### DATA EXCERPTS
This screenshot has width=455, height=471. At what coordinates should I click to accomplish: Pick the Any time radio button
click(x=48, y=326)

--

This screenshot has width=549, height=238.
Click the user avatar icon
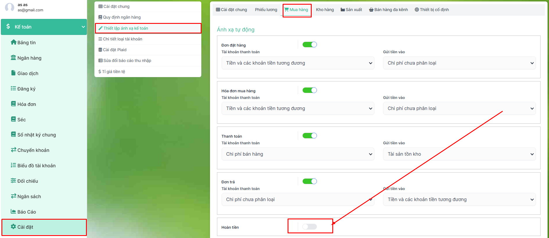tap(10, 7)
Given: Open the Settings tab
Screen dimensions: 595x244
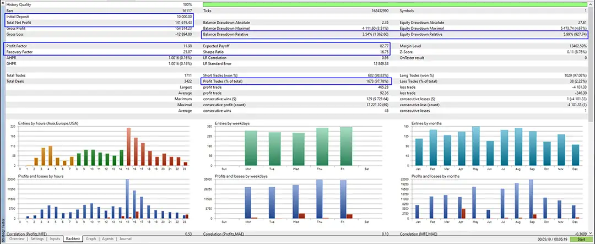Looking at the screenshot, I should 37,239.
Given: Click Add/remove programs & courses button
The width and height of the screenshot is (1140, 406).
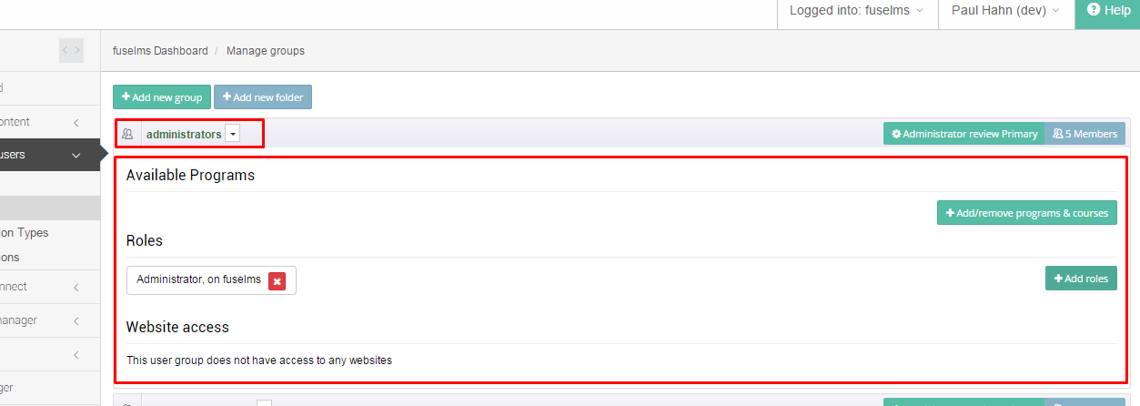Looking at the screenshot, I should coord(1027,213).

### AIM
Quote the data exactly from the line with "This screenshot has width=549, height=238." up to and including the line with "Looking at the screenshot, I should coord(1027,213).", leaving the pictures out of your answer.

### EXERCISE RESULT
This screenshot has width=549, height=238.
Click the user avatar icon
tap(10, 7)
Given: Open the Settings tab
Screen dimensions: 595x244
Looking at the screenshot, I should 37,239.
Given: Click Add/remove programs & courses button
The width and height of the screenshot is (1140, 406).
Looking at the screenshot, I should coord(1027,213).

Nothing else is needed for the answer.